Revenue CAGRs of Manchester United (MANU), Juventus and Borussia Dortmund have been at 1.1 per cent, 4.7 per cent and 4.0 per cent, in the past seven years, with a TTM price-to-sales of 2.4x, 1.7x and 1.1x, respectively.
Conversely, IPL teams’ revenue CAGR has been more than 10 per cent in the past seven years, commanding a much higher valuation than football counterparts, mainly due to higher revenue growth and stellar viewership, Elara Securities said in a report.
IPL’s title sponsorship is currently held by the Tata Group and has posted a 19.3 per cent CAGR in the past 15 years to reach Rs 5.62 bn per year. Historically, IPL sponsors have been companies from different verticals, bidding for the much-coveted sporting league.
Right from traditional companies (DLF, Pepsi), modern day smartphone (Vivo) players and gaming fantasy companies (Dream 11) to large Indian conglomerates (TATA group), the IPL Title has had a varied sponsorship run. Clearly, IPL’s muscle in the Indian sports ecosystem and its ability to generate viewership/revenues are peerless, the report said.

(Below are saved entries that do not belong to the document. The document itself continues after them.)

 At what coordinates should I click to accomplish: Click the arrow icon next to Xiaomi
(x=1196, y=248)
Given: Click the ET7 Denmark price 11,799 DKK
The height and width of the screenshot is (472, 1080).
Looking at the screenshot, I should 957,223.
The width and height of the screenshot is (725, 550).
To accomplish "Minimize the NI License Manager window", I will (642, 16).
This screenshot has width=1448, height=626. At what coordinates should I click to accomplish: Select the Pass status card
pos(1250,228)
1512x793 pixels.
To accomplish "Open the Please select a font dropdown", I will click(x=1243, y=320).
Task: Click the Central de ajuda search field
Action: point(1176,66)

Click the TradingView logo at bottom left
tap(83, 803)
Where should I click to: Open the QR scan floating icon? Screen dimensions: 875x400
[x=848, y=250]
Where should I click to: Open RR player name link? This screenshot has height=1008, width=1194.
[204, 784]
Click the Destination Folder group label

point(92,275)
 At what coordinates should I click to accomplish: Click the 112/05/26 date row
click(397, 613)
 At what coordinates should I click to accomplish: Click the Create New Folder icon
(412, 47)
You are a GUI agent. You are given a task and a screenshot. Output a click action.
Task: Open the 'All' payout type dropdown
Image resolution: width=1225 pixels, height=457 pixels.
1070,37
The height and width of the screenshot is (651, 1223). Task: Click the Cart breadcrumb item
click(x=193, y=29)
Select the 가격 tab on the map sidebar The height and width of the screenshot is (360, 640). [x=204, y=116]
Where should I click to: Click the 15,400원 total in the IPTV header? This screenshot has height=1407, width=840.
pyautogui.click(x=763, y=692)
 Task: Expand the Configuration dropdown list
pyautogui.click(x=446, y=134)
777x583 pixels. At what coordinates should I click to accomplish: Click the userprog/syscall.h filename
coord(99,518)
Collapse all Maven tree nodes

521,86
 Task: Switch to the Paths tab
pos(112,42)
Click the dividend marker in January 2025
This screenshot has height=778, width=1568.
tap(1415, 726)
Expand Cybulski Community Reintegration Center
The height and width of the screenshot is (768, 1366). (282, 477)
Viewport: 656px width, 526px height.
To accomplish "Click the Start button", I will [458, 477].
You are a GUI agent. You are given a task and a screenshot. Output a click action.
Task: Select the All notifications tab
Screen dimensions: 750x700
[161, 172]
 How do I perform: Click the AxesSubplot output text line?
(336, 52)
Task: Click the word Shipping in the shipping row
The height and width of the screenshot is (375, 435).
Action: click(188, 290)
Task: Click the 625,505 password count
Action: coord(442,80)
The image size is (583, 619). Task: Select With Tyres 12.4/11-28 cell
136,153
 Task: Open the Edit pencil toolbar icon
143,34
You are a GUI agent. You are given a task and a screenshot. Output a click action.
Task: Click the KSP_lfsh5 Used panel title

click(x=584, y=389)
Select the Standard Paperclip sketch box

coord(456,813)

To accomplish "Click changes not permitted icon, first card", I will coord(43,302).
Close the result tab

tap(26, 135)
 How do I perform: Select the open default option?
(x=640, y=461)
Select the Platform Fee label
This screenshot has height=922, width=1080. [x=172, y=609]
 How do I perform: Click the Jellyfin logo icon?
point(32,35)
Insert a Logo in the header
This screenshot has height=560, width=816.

Mumbai Indians, Royal Challengers Bangalore and Sunrisers Hyderabad posted revenue CAGRs within 11-14 per cent in the past seven years, much higher than global peers. Such revenues should grow further due to value increment in media rights. As per an analysis of revenue/operating expense break-down of Mumbai Indians, Chennai Super Kings and Royal Challengers Bangalore, media rights revenue comprises a huge chunk of overall revenues and plus 40 percent of the operating expenses emanate from team players/staff remuneration.